Les Orléanais rassurés, il se mit en marche vers Baton Rouge avec quinze mille hommes, pendant que Farragut remontait le fleuve à bord du Hartford accompagné de la corvette Pensacola et d’une flottille de canonnières. Au nord de Vicksburg, le commandant Porter, avec une autre escadre, s’apprêtait à attaquer ce verrou du fleuve, tandis que l’armée de McClellan se préparait à s’en emparer par la terre. Ainsi paraissait déclenchée la grande opération qui, d’après les plans des Nordistes, devait leur assurer la maîtrise du Mississippi de Saint-Louis à la mer.

À ce jour, les habitants de Bagatelle n’avaient entendu qu’une seule fois le canon, le 23 août 1862, quand la canonnière Essex, de la Marine fédérale, s’était approchée de Bayou Sara, pour expédier quelques obus sur la ville. Mignette Barthew, qui se trouvait chez elle ce jour-là avec son enfant, avait eu très peur. Quand, à la fin de l’automne, le docteur F. Murford, aidé de quelques citoyens, avait coulé avec une charge de dynamite une autre canonnière amarrée près de la ville, elle s’était, par contre, réjouie.

Dès le début des hostilités, des planteurs de la paroisse de West Feliciana avaient formé une compagnie rattachée au régiment « Louisiana Cavalry ». Éclaireurs prudents et excellents cavaliers, ils surveillaient les allées et venues des unités fédérales, évitant de provoquer les marins et les soldats et faisant parvenir à l’état-major du général Richard Taylor, qui commandait le district de la Louisiane de l’Ouest, de précieux renseignements.

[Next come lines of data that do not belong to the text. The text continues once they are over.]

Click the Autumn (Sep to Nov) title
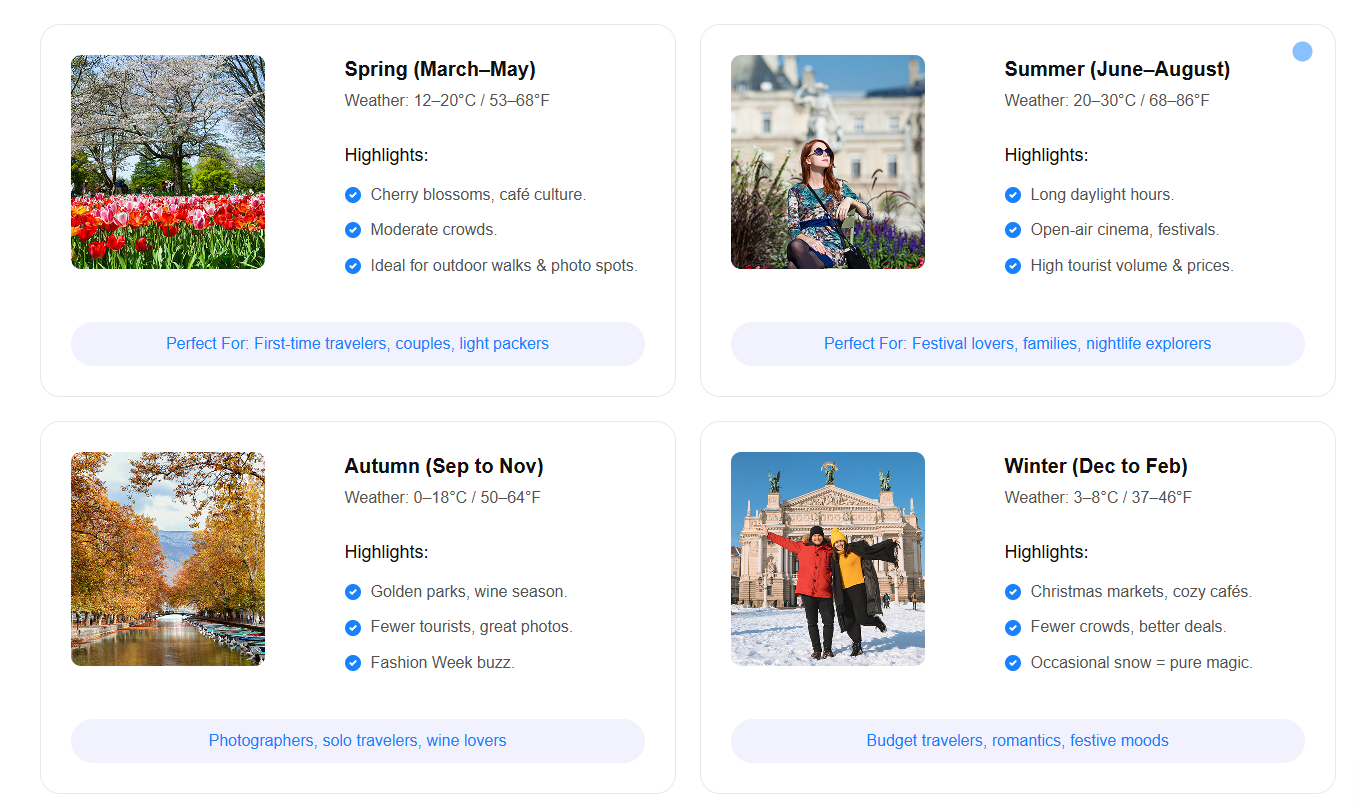The image size is (1361, 810). click(x=444, y=466)

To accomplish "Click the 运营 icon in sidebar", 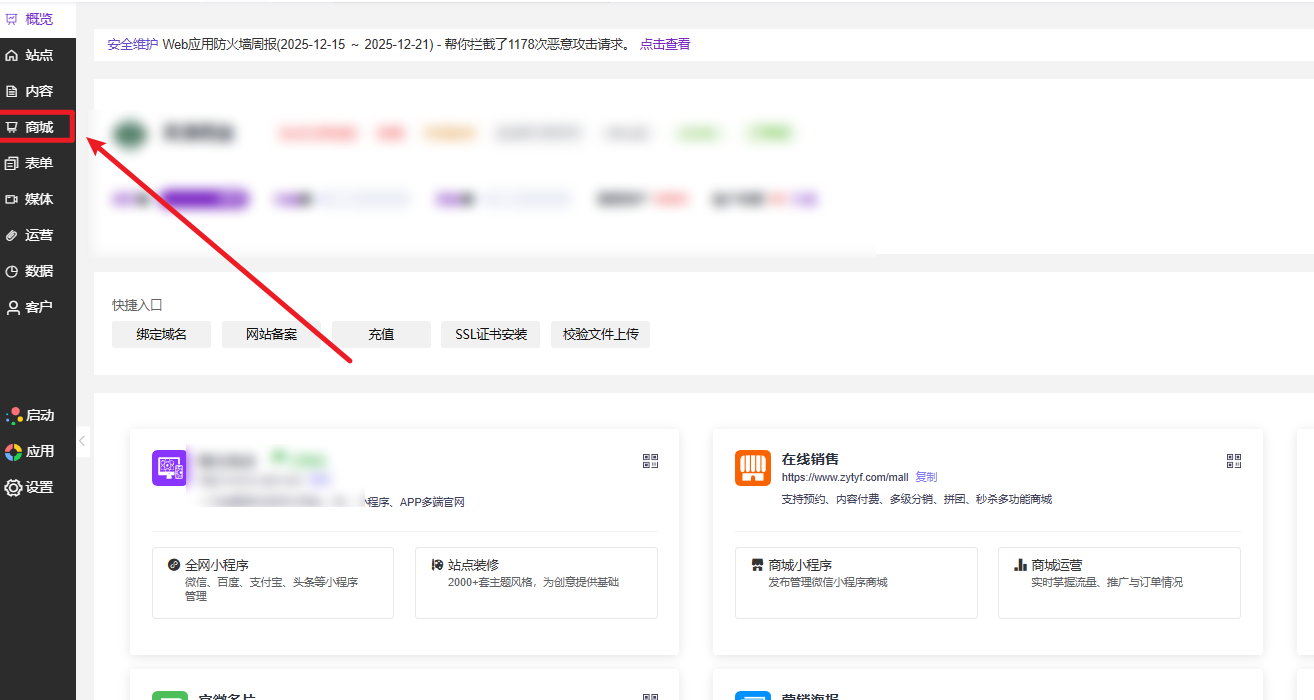I will point(12,235).

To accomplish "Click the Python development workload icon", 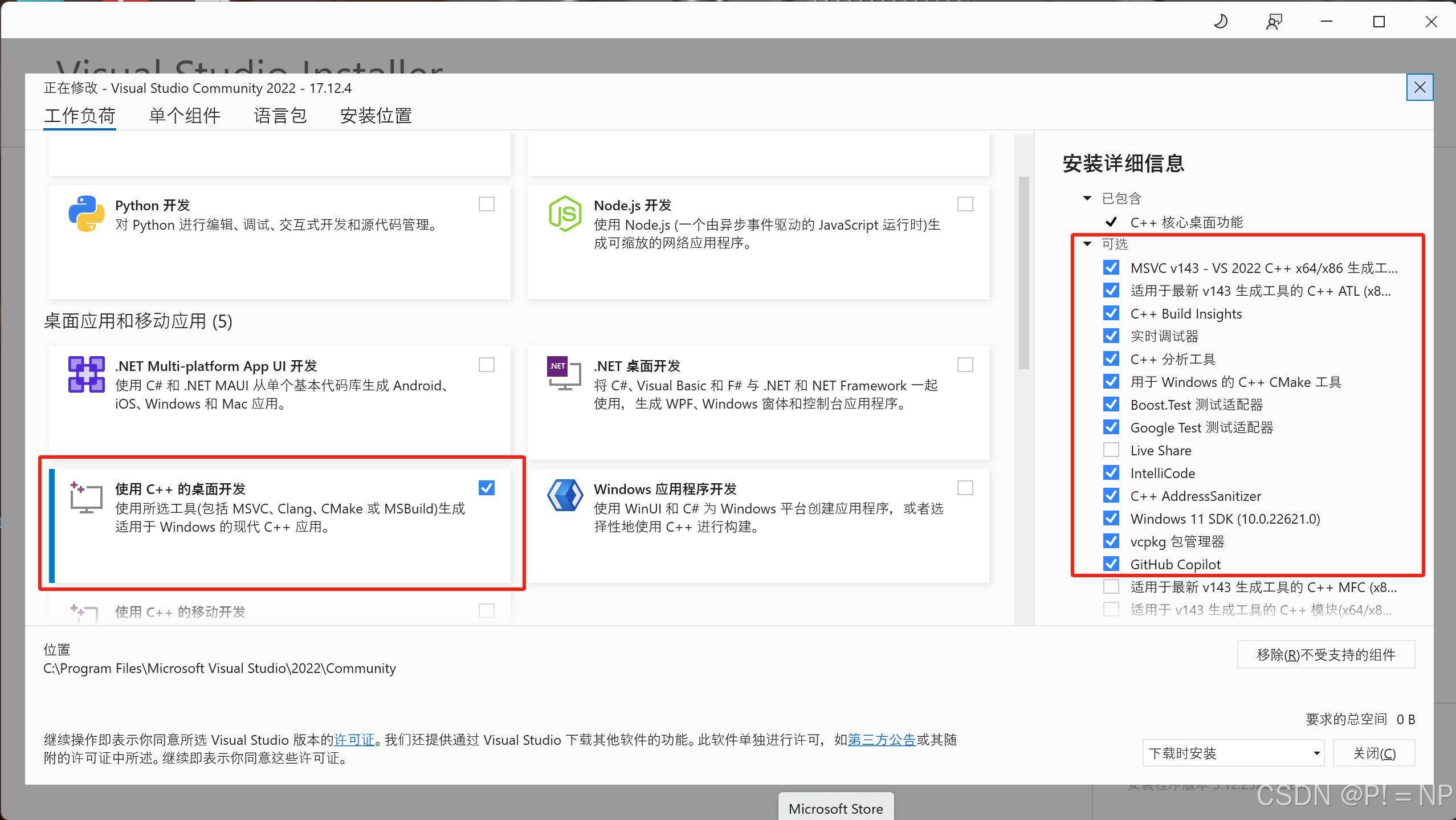I will [x=86, y=214].
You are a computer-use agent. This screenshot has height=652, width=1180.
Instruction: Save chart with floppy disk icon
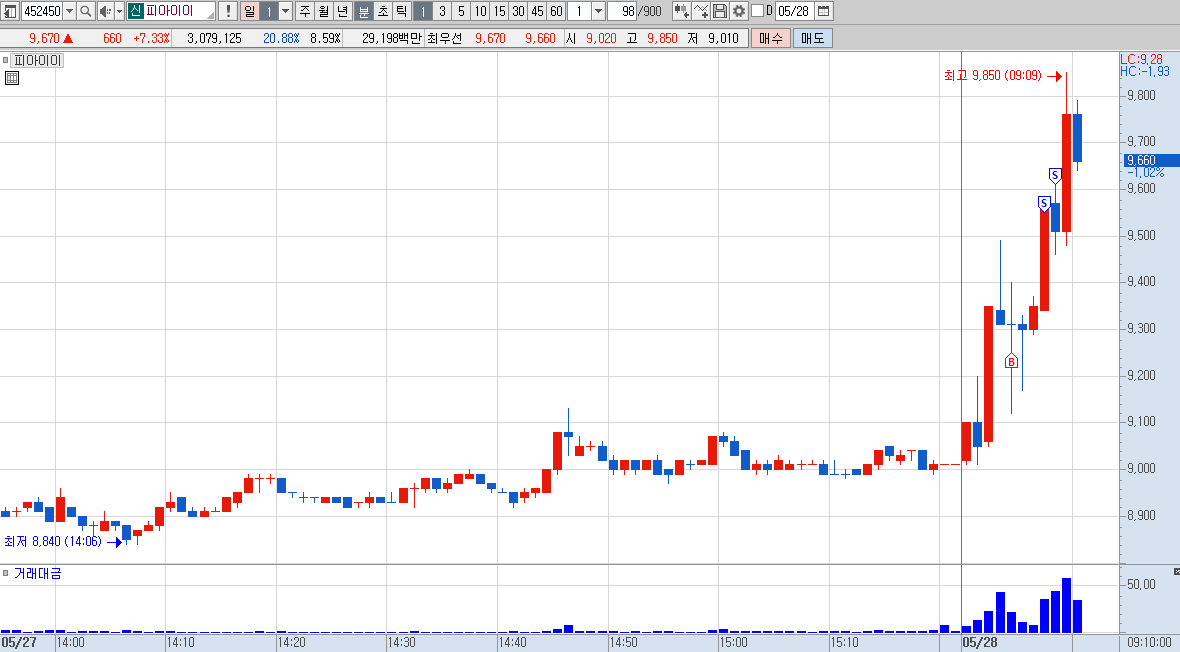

Cet officier, que ses hommes appelaient familièrement Dick, était le fils unique de l’ancien président de l’Union, Zachary Taylor. Colonel du 9e régiment d’infanterie de la Louisiane, il s’était battu en 1860 en Virginie, mais, parvenu trop tard à Manassas, il n’avait pu participer à la bataille de Bull Run. Le président Jefferson l’ayant nommé brigadier-général, il se retrouvait en Louisiane où, fin tacticien, il montait des raids de cavalerie, attaquant par surprise l’ennemi, raflant armes, munitions et médicaments et détruisant des canonnières. Willy Tampleton appartenait à son état-major.